Алёшка, как в прошлой домашней бытности, привычно встрепенулся от доброго маминого разрешения — даже тяжесть накопленной усталости отхлынула под напором взбурливших приятных чувств. Азартно сорвавшись с места, он тут же остановил себя. Нет, он был уже не тот домашний Алёша, которому высший суд — мамино разрешение. Теперь в его душе был суд выше — суд собственного разумения. Погрустнев, он повесил ружьё на стену.
— Нет, мамочка, не могу. Нельзя, мам, — сказал он, убеждая не столько её, сколько себя. — Если я сдамся сейчас, что будет там? Там будет труднее. Там не будет «хочу». Там будет одно железное «надо»…
Он заставил себя дойти до поля, хмуро осмотрел комбайн, завёл.
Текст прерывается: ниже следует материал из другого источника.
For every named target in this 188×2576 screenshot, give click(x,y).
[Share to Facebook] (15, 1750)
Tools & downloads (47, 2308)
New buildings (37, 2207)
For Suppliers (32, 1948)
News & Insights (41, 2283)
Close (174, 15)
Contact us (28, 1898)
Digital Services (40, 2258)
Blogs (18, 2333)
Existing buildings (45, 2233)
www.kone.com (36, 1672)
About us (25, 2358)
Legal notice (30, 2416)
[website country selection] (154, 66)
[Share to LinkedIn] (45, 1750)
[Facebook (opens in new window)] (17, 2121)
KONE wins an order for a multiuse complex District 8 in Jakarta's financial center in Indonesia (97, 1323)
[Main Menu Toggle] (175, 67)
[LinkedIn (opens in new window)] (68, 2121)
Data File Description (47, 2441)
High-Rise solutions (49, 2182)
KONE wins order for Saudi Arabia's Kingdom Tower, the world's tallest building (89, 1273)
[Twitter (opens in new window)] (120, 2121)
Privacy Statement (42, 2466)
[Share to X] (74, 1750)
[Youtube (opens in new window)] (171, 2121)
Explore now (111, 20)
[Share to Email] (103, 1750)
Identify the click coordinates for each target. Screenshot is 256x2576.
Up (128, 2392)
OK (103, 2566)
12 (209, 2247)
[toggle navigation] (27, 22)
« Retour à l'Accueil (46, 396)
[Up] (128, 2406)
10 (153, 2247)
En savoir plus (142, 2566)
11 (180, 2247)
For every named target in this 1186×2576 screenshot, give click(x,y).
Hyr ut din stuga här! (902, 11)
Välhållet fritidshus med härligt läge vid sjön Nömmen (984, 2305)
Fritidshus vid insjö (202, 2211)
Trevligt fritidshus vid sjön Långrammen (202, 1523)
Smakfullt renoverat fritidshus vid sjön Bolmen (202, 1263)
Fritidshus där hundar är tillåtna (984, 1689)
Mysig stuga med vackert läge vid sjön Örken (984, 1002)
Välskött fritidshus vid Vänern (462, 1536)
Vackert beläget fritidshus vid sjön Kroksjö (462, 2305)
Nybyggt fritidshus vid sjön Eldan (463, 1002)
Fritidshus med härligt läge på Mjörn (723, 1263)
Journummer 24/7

Женя поглядывала на него с беспокойством. Но Алёшка работал. Скулы его остро выпирали над стиснутым ртом.
Где-то пополудни Алёшка почувствовал, что руки его сползают с колеса. Рожь расплывалась и волнами плескалась перед глазами. От духоты, пыли и грохота всё настойчивее клонило его перегнуться через железные перильца и упасть в эти расплёсканные перед ним палящие волны.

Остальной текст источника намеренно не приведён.